— begin DOCUMENT SECTION —
The mean relative distribution of the energy as a function of the frequency bands are presented on Fig 2. A significant effect of Velocity was found for the XR and YR axis with a higher proportion of the energy for low (]20–60 Hz]) and high (]160–200 Hz]) frequency and lower proportion for medium (]100–140]) frequency when playing at V- in comparison with playing at V+. ANOVA revealed a significant effect of Racket with a greater proportion of the energy for the low (]20–120 Hz]) frequency and a lower proportion of energy for the high (]120–200 Hz]) frequency on all accelerometer axis when playing with RL in comparison with playing with RH.
Fig 2. Mean (± Standard Error) relative distribution (%) of the energy contained in the signal up to 200 Hz as a function of the frequency bands on the X-, Y- and Z-axis of the racket accelerometer (XR, YR and ZR, respectively) and X-axis of the wrist accelerometer (XW), for both decreased (V-) and increased (V+) velocity conditions (left), and for both lightly vibrant (RL) and highly vibrant (RH) rackets (right), with * for p≤0.05, ** for p ≤ 0.01, and *** for p ≤ 0.001.
— end DOCUMENT SECTION —
— begin RECORD EXTRACTS —
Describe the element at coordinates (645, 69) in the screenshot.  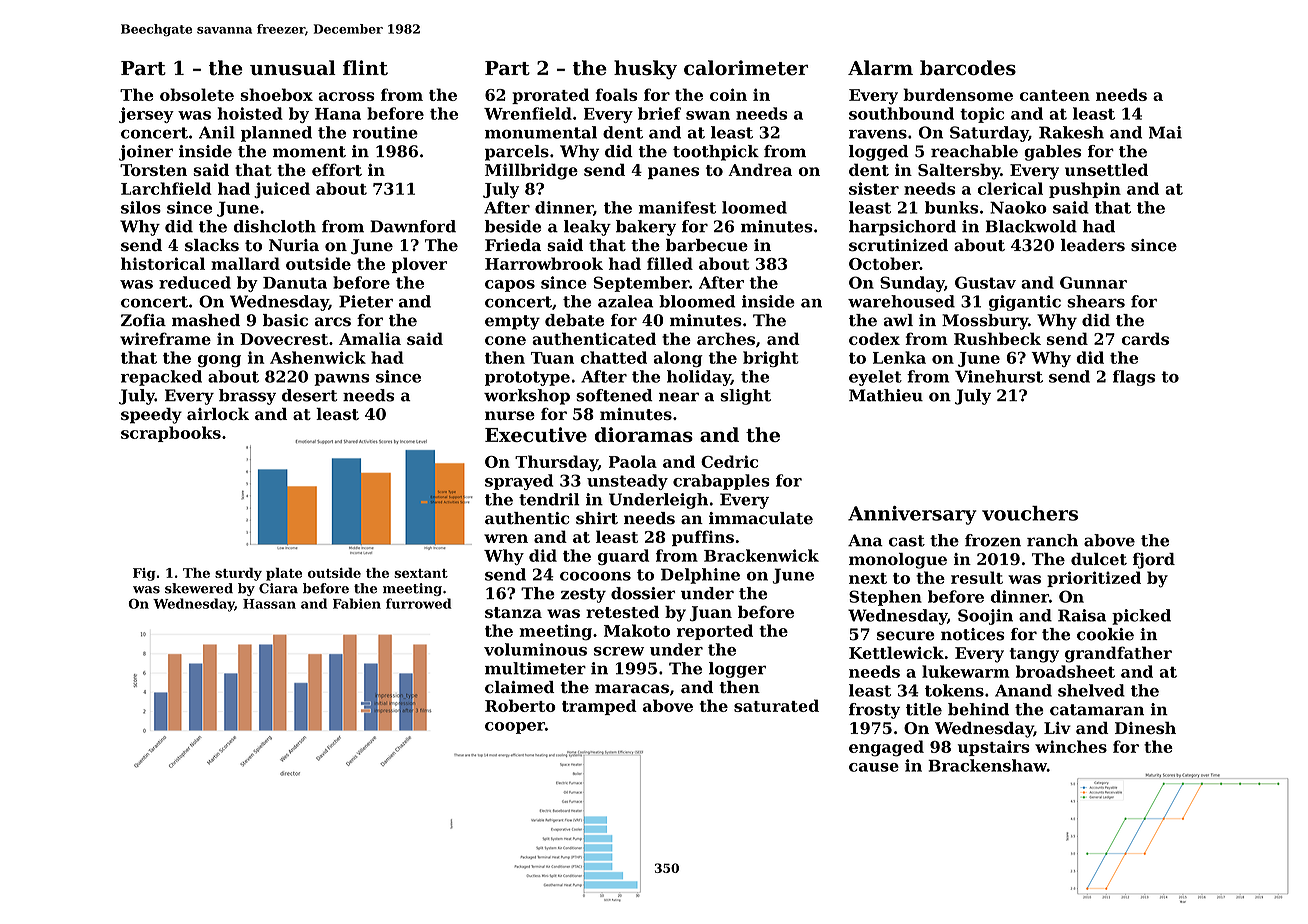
— end RECORD EXTRACTS —
— begin RECORD EXTRACTS —
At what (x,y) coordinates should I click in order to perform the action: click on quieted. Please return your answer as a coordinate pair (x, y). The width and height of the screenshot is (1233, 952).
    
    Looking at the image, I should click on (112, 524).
— end RECORD EXTRACTS —
## GIVEN TASK A
From the passage on racket vibration energy, output the stretch from "The mean relative" through "playing with RH.".
## GIVEN TASK B
Go on with the passage on racket vibration energy, beginning after its final sentence.

## FINAL ANSWER A
The mean relative distribution of the energy as a function of the frequency bands are presented on Fig 2. A significant effect of Velocity was found for the XR and YR axis with a higher proportion of the energy for low (]20–60 Hz]) and high (]160–200 Hz]) frequency and lower proportion for medium (]100–140]) frequency when playing at V- in comparison with playing at V+. ANOVA revealed a significant effect of Racket with a greater proportion of the energy for the low (]20–120 Hz]) frequency and a lower proportion of energy for the high (]120–200 Hz]) frequency on all accelerometer axis when playing with RL in comparison with playing with RH.

## FINAL ANSWER B
Discussion
This study investigated the effects of post-impact ball velocity and racket characteristics on the three-dimensional vibration behavior of the racket and on the shock transmission to the player’s wrist after real forehand drive impacts. The main results revealed that the playing velocity and racket did not interact to influence either the vibrational behavior of the racket or the shock transmission to the wrist joint. An increased playing velocity increased the amount of vibrations at the racket and wrist joint, but weakly altered the frequency content of the vibration signal. A racket perceived as lightly vibrant damped vibration in a longer time on the out-of-plane axis of the racket and in a shorter time on the other axis of the racket and wrist as compared to a racket perceived as highly vibrant. It also displayed a lower amount of energy in the high frequency of the vibration signal at the racket and the wrist.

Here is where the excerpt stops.